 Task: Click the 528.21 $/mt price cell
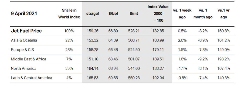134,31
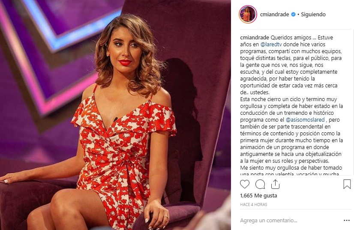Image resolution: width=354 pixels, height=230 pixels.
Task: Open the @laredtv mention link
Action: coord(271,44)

=====

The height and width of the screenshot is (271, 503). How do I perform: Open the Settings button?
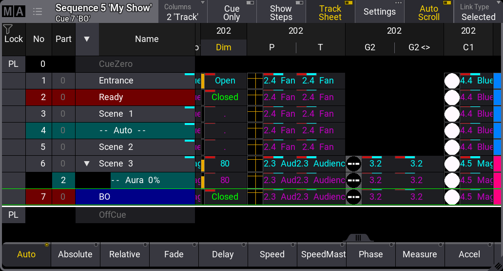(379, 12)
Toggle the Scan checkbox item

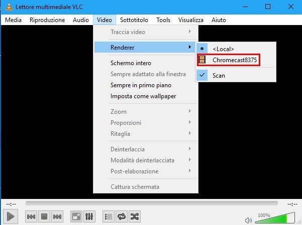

=====

Work to be completed ▸ Reproduce verbatim the portion of the material that begins with the line containing "The height and" and ends with the line containing "Toggle the Scan checkbox item", including both of those lines, and omit the pictures.

Response ▸
The height and width of the screenshot is (271, 503). How do I perform: Open the Settings button?
(379, 12)
Toggle the Scan checkbox item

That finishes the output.